Data for review section start
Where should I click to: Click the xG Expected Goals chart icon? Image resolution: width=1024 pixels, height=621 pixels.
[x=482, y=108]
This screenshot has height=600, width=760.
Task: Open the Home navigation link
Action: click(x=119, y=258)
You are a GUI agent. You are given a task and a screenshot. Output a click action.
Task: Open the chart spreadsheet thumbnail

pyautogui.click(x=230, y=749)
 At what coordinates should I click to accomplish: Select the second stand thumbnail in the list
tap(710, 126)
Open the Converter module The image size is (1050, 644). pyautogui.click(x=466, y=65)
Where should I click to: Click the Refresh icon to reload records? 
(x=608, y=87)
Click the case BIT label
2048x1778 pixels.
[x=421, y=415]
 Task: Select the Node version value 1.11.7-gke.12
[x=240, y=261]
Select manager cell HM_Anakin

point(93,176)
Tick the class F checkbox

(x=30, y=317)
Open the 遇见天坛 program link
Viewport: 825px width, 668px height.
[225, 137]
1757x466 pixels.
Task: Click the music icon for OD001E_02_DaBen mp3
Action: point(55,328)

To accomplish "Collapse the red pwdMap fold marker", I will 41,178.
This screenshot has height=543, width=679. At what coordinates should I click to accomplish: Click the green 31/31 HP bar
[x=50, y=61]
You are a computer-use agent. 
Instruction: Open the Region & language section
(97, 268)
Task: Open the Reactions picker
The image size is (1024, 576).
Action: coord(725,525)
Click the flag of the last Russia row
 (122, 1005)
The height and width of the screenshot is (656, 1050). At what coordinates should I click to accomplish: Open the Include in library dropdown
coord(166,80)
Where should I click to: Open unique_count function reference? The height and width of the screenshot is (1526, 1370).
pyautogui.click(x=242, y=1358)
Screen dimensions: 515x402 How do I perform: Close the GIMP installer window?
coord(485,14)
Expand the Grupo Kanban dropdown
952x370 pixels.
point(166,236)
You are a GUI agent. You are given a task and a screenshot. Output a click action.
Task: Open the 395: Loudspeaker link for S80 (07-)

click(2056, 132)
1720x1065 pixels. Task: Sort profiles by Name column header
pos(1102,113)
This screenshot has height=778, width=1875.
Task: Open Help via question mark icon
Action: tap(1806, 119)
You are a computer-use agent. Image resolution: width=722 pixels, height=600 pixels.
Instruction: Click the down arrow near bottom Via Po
Data for review section end
*What to produce*. Read the data above. Pull out each line in which the string "agent" appears.

*Response for this exercise*.
You are a GUI agent. You are given a task and a screenshot. Output a click action.
You are a computer-use agent. 
You are a GUI agent. You are given a task and a screenshot. Output a click action.
You are a computer-use agent. Image resolution: width=722 pixels, height=600 pixels.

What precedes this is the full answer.